Exposing a GraphQL endpoint has the same issues as exposing a DB. You need to define granularity of access to each individual table, column and row for each user.

I’ve yet to find a GraphQL interface that doesn’t expose too much information or fail to follow the principle of least privilege. Even IKEA, who I think has possibly the best GraphQL corporate-built implementation I’ve ever seen, exposes a little too much.

Think about your IAM environment and all the exceptions you need to grant users. The same thing exists for data and eventually the ease of use we trade for developers to rapidly prototype results a data breach. Why? Because someone enabled introspection to debug a production issue, or forgot to tick a box or define a parameter when deploying a data model change. Boring old RPC and REST typically doesn’t carry this level of risk, or has tooling to prevent it.

As someone who chases bug bounties, please keep building out GraphQL. My mortgage appreciates it.

But as someone whose day job is more on the blue-team side - no, you won’t get my sign-off. This is not acceptable risk.

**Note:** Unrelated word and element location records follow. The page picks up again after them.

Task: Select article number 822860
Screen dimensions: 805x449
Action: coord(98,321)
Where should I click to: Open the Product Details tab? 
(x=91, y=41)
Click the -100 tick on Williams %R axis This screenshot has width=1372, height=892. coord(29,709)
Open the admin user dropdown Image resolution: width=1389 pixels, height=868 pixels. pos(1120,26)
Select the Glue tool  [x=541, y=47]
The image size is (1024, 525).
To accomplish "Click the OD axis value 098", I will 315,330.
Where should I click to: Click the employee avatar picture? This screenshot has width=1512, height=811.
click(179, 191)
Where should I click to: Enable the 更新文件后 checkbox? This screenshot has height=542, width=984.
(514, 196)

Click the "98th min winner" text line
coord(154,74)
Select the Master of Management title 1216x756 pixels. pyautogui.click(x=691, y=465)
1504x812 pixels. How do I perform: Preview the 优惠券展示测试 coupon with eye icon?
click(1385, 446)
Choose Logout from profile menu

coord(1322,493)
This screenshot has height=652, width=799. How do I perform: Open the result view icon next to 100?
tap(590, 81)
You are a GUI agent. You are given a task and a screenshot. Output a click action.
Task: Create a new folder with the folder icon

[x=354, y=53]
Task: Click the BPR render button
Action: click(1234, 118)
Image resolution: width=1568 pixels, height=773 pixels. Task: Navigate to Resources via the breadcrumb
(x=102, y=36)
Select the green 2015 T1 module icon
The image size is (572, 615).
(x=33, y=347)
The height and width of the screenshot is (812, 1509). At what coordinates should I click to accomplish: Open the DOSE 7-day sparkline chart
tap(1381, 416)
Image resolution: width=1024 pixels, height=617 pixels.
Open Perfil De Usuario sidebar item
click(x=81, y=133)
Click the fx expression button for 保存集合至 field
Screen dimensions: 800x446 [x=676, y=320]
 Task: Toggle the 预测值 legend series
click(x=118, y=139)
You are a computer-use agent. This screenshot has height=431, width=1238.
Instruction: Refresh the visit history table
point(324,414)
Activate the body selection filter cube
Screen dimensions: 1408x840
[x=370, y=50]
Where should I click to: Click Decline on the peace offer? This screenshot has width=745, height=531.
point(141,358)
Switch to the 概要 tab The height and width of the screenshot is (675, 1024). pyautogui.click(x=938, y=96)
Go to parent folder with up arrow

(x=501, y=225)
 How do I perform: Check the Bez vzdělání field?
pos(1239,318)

How does REST solve this any better? As soon as you have certain entities or fields which are visible only to certain subsets of users, surely the problem complexity is essentially the same.


In theory REST doesn’t, in practice it does. The reason why is because most RESTful interfaces are built and deployed separately. You don’t throw an interface on top of a data model and presto, you’ve accidentally exposed your customer data to the internet.

The other aspect is with REST the interface is strictly defined. There’s no unknown data being disclosed, you’ve defined the resource and understand the authorization required by building it in the first place. Yes, mistakes are made by engineers who don’t understand what PII is or don’t care what the access control for the endpoint looks like, but at least you can spend time actually scoping it and defining what that looks like.

How do you threat model a constantly changing database? You could throw flags on fields and have that tie in with your GQL orchestration lib/tooling, but that’s something that very, very few organisations can get right.

Not even 1%, I’d say maybe less than 100 in the world.